WHAT THE EXERCISE ASKS: From the data underneath, reproduce exactly the stretch that begins at the line with "StephanKinsella.com (43, 2412)" and ends after the line with "simultaneous invention (114, 1467)".

(Extracted records)

= Beginning of Section =

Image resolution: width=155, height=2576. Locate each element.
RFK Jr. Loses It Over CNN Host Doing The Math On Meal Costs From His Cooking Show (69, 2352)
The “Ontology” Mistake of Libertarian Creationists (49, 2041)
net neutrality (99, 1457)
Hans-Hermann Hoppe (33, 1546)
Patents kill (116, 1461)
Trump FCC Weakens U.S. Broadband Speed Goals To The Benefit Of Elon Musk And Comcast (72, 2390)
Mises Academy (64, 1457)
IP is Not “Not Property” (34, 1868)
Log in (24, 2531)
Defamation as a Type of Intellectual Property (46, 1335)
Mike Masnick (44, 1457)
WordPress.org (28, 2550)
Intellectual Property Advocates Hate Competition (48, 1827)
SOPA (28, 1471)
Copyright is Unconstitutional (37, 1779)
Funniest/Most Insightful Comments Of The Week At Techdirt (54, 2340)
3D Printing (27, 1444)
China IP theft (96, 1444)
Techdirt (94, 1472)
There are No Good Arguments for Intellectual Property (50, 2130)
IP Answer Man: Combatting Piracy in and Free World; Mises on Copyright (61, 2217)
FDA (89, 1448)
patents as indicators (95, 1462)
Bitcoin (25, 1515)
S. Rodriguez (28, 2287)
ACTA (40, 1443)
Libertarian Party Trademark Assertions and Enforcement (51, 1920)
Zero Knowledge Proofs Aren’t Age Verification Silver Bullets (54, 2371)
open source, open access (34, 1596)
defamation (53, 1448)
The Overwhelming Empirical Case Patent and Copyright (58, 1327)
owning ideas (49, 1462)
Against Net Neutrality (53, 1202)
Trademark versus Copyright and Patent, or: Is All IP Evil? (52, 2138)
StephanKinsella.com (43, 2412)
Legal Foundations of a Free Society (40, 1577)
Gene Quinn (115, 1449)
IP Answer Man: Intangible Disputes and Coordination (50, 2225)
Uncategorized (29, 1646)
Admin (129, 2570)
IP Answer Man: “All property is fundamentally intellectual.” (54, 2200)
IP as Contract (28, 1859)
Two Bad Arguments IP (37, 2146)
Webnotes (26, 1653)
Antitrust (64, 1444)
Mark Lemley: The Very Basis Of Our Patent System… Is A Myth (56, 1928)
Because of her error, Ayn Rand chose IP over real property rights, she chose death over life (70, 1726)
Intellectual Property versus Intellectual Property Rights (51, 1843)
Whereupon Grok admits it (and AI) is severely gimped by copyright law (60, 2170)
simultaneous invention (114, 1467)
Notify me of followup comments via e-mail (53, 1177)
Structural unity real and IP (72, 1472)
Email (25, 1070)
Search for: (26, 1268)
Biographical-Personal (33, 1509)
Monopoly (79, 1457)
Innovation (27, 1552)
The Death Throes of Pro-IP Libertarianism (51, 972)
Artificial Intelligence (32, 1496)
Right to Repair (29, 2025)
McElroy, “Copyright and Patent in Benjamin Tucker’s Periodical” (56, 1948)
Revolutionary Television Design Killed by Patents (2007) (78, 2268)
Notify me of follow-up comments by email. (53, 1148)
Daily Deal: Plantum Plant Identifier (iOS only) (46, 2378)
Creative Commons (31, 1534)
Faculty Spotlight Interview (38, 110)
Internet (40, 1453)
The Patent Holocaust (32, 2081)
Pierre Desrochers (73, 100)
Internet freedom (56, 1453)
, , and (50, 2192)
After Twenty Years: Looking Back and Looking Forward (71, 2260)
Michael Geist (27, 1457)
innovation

= End of Section =

SOLUTION FOR THIS PROBLEM:
StephanKinsella.com (43, 2412)
Legal Foundations of a Free Society (40, 1577)
Gene Quinn (115, 1449)
IP Answer Man: Intangible Disputes and Coordination (50, 2225)
Uncategorized (29, 1646)
Admin (129, 2570)
IP Answer Man: “All property is fundamentally intellectual.” (54, 2200)
IP as Contract (28, 1859)
Two Bad Arguments IP (37, 2146)
Webnotes (26, 1653)
Antitrust (64, 1444)
Mark Lemley: The Very Basis Of Our Patent System… Is A Myth (56, 1928)
Because of her error, Ayn Rand chose IP over real property rights, she chose death over life (70, 1726)
Intellectual Property versus Intellectual Property Rights (51, 1843)
Whereupon Grok admits it (and AI) is severely gimped by copyright law (60, 2170)
simultaneous invention (114, 1467)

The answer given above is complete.